Employer X uses the pay period method.
(ii) For each of the first 20 pay periods of 1997, A is a
qualified zone employee, all of A's wages from X are qualified zone
wages, and X may claim the empowerment zone employment credit with
respect to those wages. X cannot claim the credit with respect to
any of A's wages for the rest of 1997.
Example 2. (i) Employer Y has a weekly pay period for its
factory workers and a bi-weekly pay period for its office workers.
Employee B works for Y in various factories and Employee C works for
Y in various offices. Employer Y uses the pay period method.
(ii) Y must use B's weekly pay periods to determine the periods
(if any) in which B is a qualified zone employee. Y may claim the
empowerment zone employment credit with respect to B's wages only
for the weekly pay periods for which B is a qualified zone employee,
because those are B's only wages that are qualified zone wages. Y
must use C's bi-weekly pay periods to determine the periods (if any)
in which C is a qualified zone employee.
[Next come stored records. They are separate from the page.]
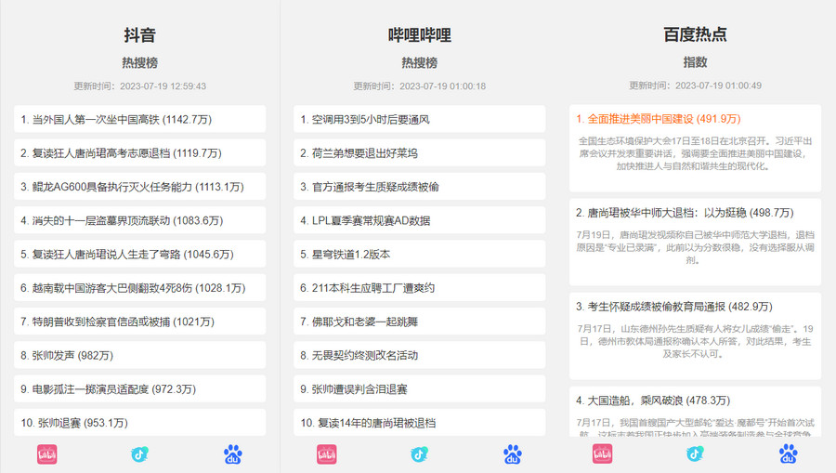Screen dimensions: 836x473
Task: Open 大国造船，乘风破浪 Baidu card
Action: 653,401
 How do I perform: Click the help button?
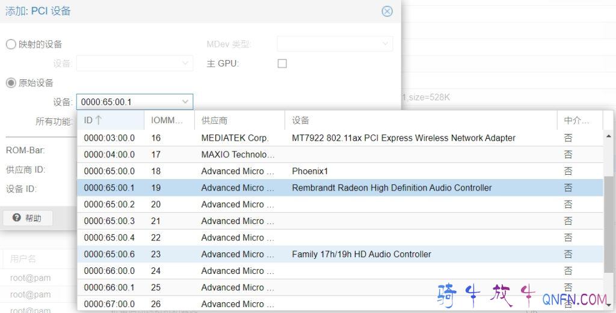28,218
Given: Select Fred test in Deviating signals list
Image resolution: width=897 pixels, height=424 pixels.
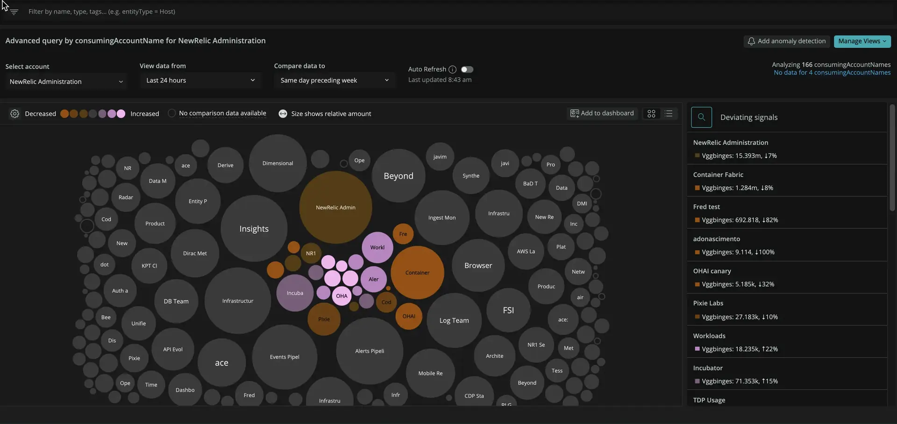Looking at the screenshot, I should pos(706,207).
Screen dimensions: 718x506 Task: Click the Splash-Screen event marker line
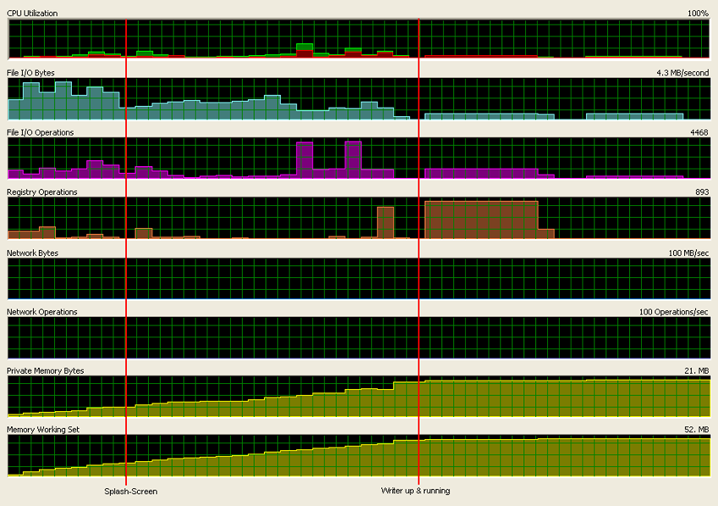126,254
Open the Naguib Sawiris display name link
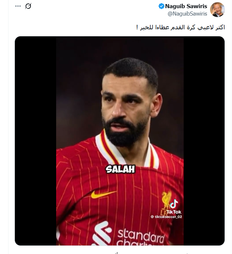This screenshot has width=232, height=254. [x=186, y=6]
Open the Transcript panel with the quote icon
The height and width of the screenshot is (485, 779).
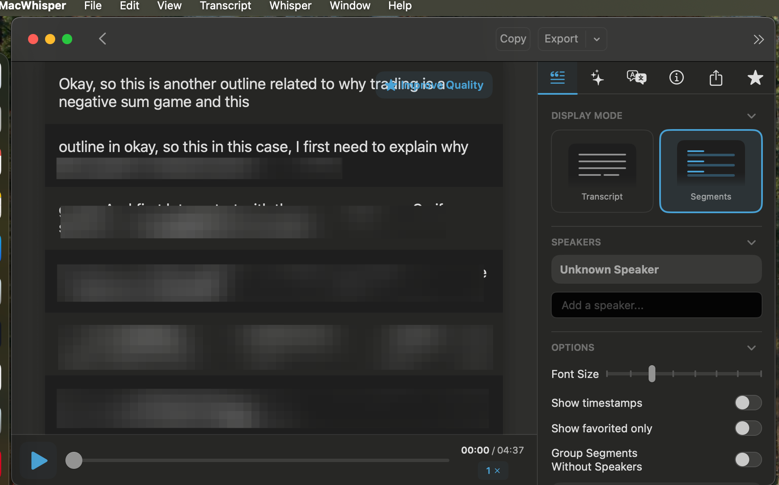557,78
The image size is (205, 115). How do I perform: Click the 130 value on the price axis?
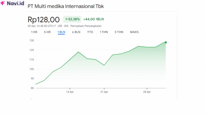point(31,40)
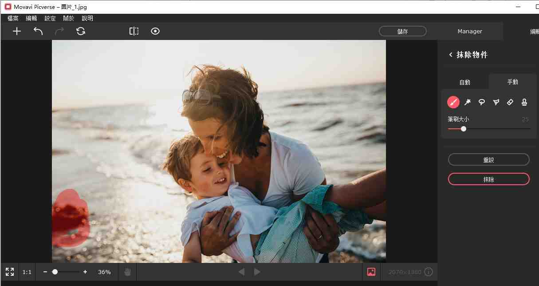The image size is (539, 286).
Task: Keep the Brush tool selected
Action: tap(453, 102)
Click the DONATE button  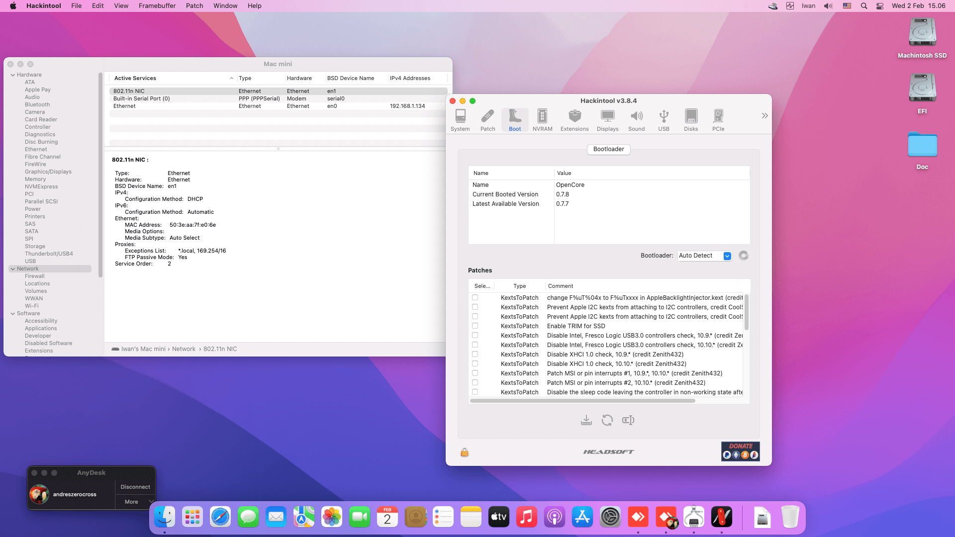coord(740,451)
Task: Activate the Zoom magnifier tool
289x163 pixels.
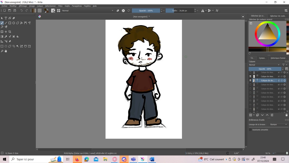Action: 2,51
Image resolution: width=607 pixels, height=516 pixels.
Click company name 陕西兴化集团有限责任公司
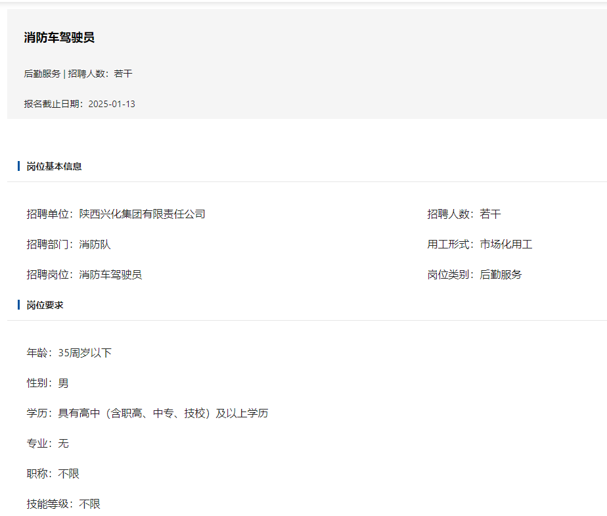tap(142, 214)
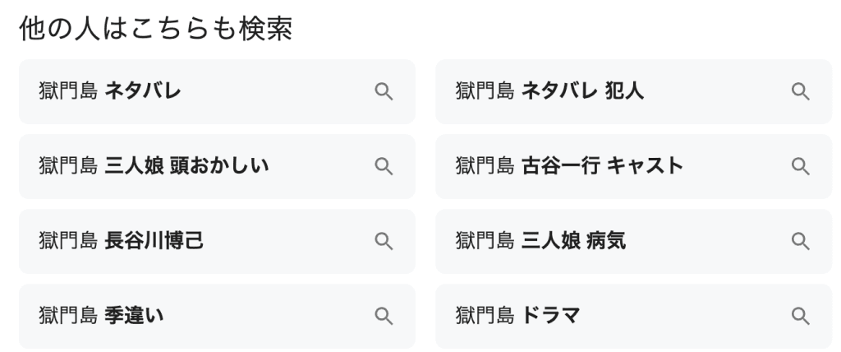Image resolution: width=841 pixels, height=352 pixels.
Task: Click search icon beside 獄門島 ネタバレ
Action: [384, 91]
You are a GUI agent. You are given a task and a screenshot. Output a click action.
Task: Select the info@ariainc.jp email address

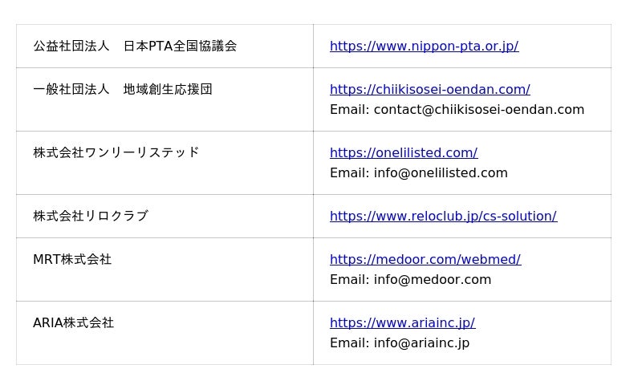pos(421,343)
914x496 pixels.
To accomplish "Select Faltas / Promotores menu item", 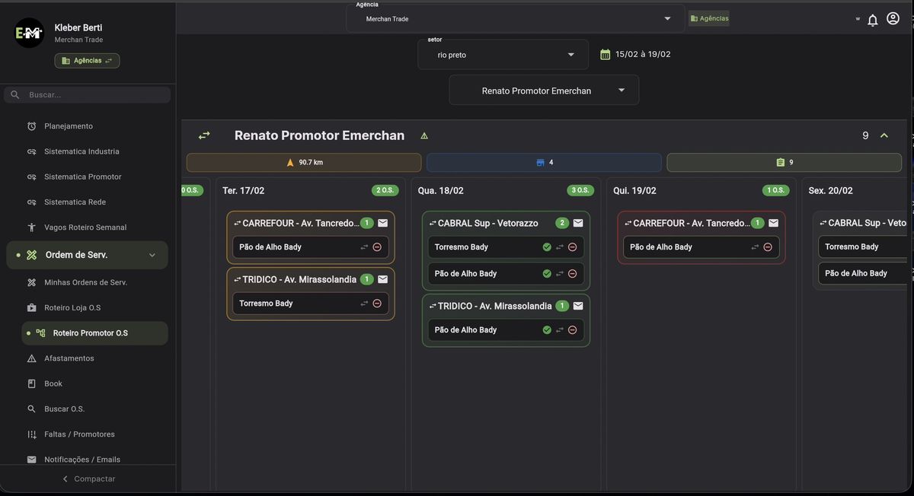I will tap(79, 434).
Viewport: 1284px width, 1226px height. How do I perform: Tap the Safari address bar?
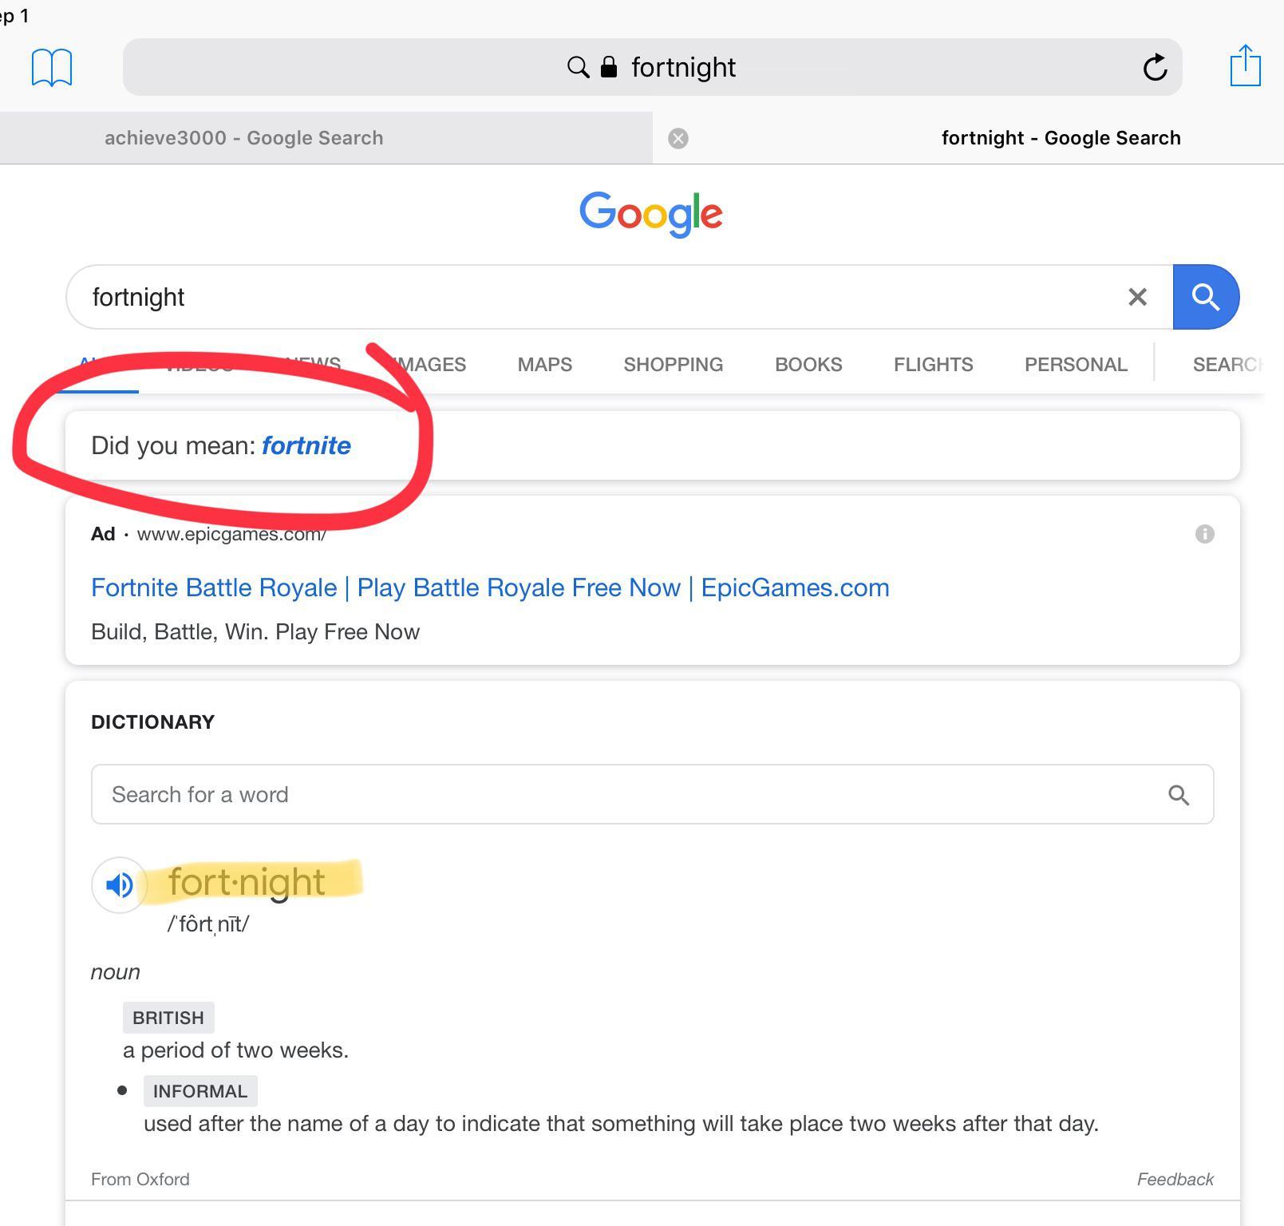pos(651,67)
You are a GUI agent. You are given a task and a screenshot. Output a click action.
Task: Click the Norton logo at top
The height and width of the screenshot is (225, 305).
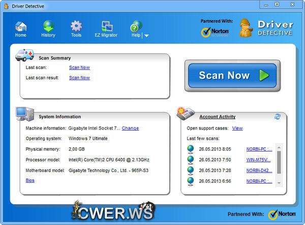point(214,32)
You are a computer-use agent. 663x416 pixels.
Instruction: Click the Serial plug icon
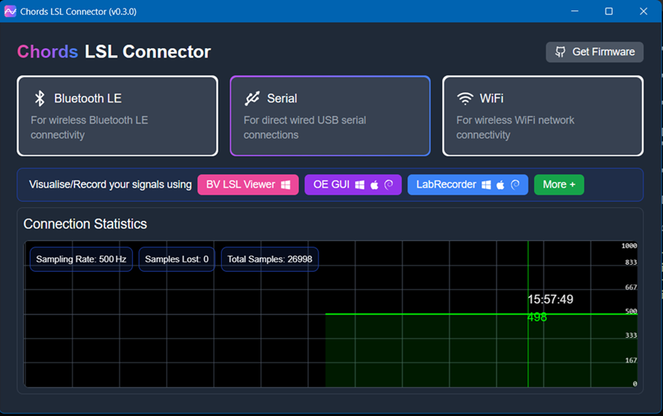coord(252,98)
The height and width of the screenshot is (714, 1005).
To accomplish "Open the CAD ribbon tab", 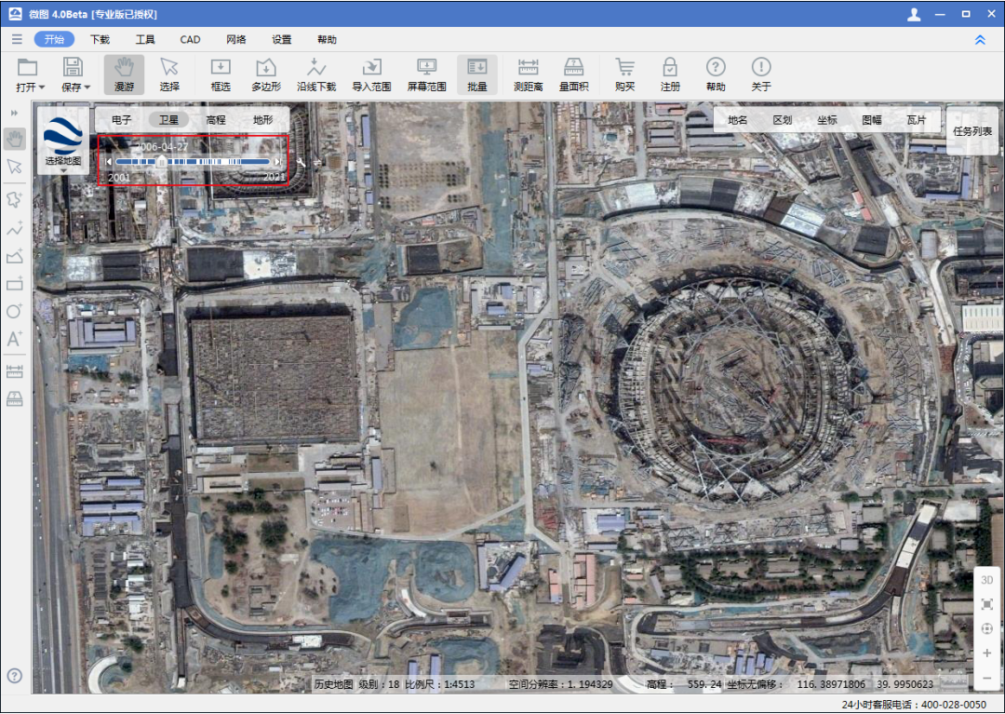I will pyautogui.click(x=190, y=40).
Y may claim the credit with
respect to C's wages only for the bi-weekly pay periods for which C
is a qualified zone employee, because those are C's only wages that
are qualified zone wages.
Example 3. (i) Employees D and E work for Employer Z throughout
1997. Although some of D's work for Z in 1997 is performed outside
the empowerment zone in which D resides, substantially all of it is
performed within that empowerment zone. E's work for Z is performed
within the empowerment zone in which E resides for several weeks of
1997 but outside the zone for the rest of the year so that, viewed
on an annual basis, E's work is not substantially all performed
within the empowerment zone. Employer Z uses the calendar year
method.
(ii) D is a qualified zone employee for the entire year, all of
D's 1997 wages from Z are qualified zone wages, and Z may claim the
empowerment zone employment credit with respect to all of those
wages, including the portion attributable to work outside the zone.
Under the calendar year method, E is not a qualified zone employee
for any part of 1997, none of E's 1997 wages are qualified zone
wages, and Z cannot claim any empowerment zone employment credit
with respect to E's wages for 1997. Z cannot use the calendar year
method for D and the pay period method for E because Z must use the
same method for all employees. For 1998, however, Z can switch to
the pay period method for E if Z also switches to the pay period
method for D and all of Z's other employees.
(c) Effective date. This section applies with respect to wages paid
or incurred on or after December 21, 1994.
Dated: December 11, 1997.
Michael P. Dolan,
Deputy Commissioner of Internal Revenue.
Approved:
Donald C. Lubick,
Acting Assistant Secretary of the Treasury.